### DATA PROVIDED
----

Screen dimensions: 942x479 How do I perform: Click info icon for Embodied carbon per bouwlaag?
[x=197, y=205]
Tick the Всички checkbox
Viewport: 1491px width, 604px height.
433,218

----

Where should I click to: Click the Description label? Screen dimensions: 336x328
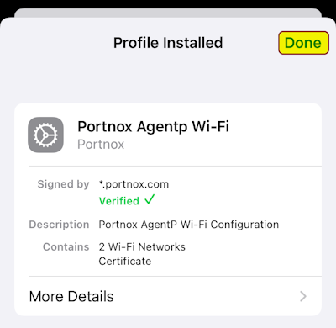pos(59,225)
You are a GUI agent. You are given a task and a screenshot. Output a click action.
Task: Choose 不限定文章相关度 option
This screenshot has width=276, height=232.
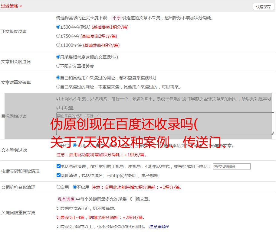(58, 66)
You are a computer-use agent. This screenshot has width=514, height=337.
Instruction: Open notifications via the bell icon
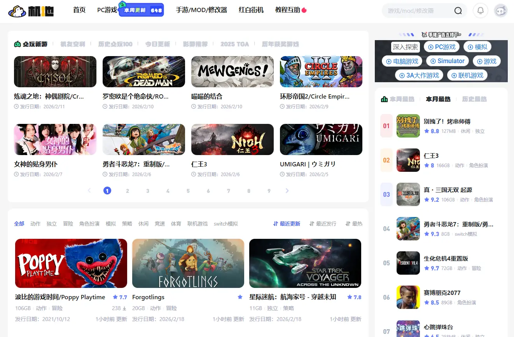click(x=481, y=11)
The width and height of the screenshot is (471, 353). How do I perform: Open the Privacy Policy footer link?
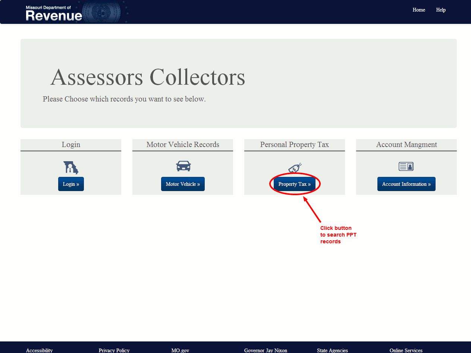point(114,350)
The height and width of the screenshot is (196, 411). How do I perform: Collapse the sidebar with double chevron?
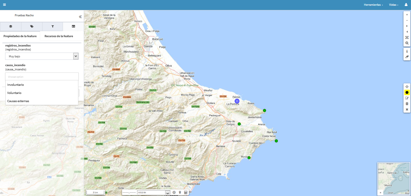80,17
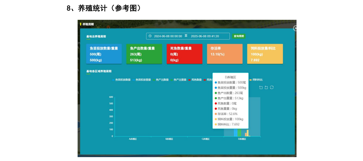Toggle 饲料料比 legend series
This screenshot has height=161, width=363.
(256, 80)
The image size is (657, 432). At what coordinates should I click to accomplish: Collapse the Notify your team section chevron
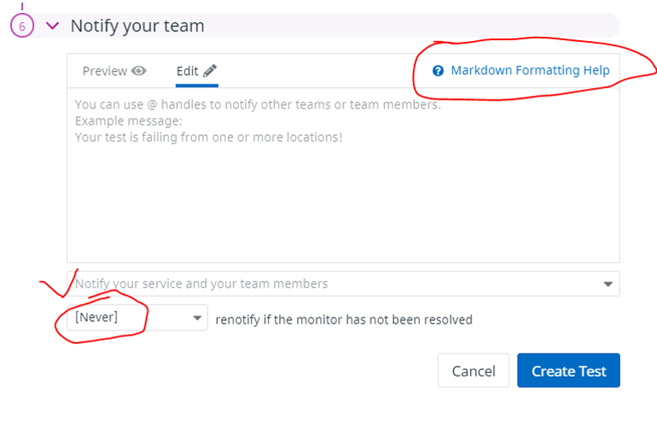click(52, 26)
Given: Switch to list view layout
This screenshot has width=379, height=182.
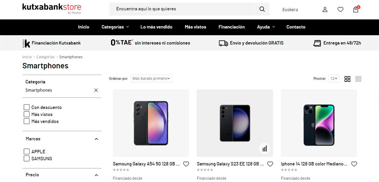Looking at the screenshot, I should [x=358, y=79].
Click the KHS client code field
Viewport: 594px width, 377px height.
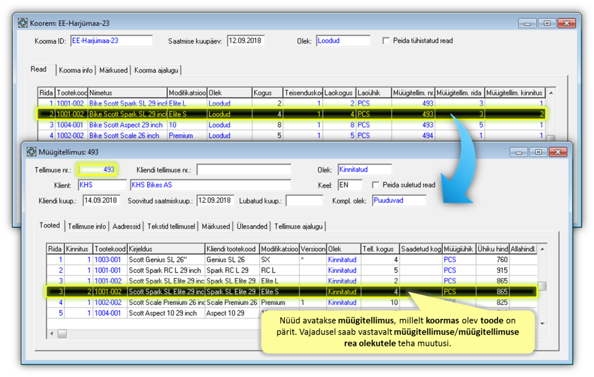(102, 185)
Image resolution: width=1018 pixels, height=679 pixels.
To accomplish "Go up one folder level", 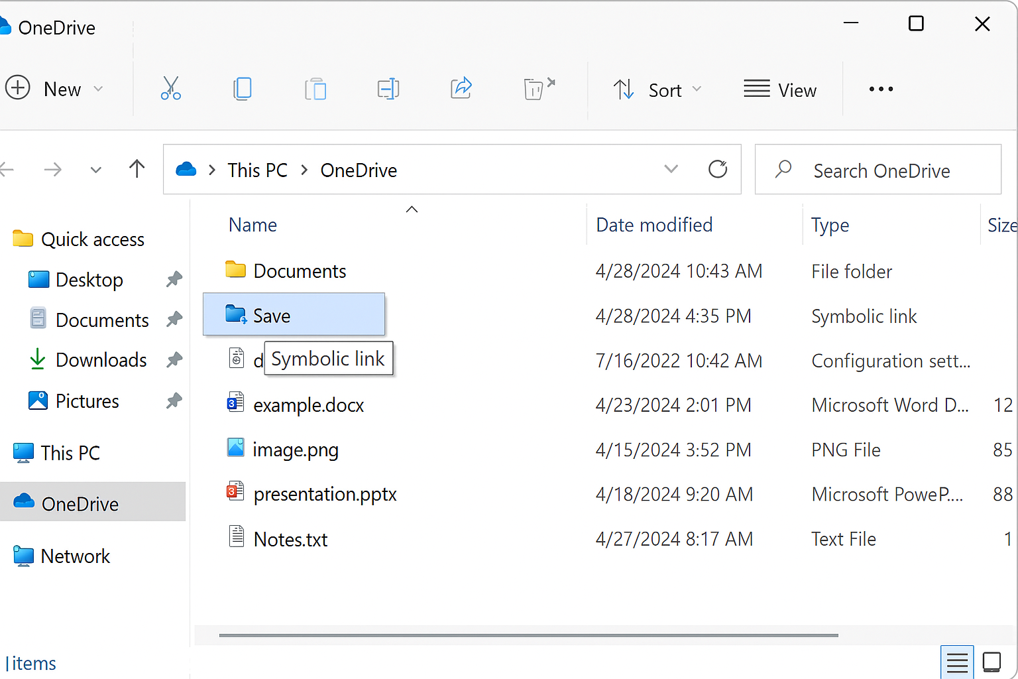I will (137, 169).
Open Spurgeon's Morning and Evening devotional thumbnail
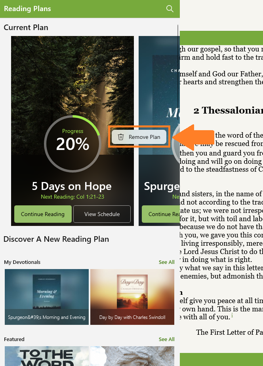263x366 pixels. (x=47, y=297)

----

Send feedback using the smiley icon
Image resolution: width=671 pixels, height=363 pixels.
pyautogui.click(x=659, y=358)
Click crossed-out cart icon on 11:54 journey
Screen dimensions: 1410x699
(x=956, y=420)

----

### TASK TO COMPLETE
Throughout the records above, find the lines in which the word "agent" appears and return them.

### WRITTEN ANSWER
You are a GUI agent. You are given a task and a screenshot. Output a click action.
You are a computer-use agent. This screenshot has width=514, height=337.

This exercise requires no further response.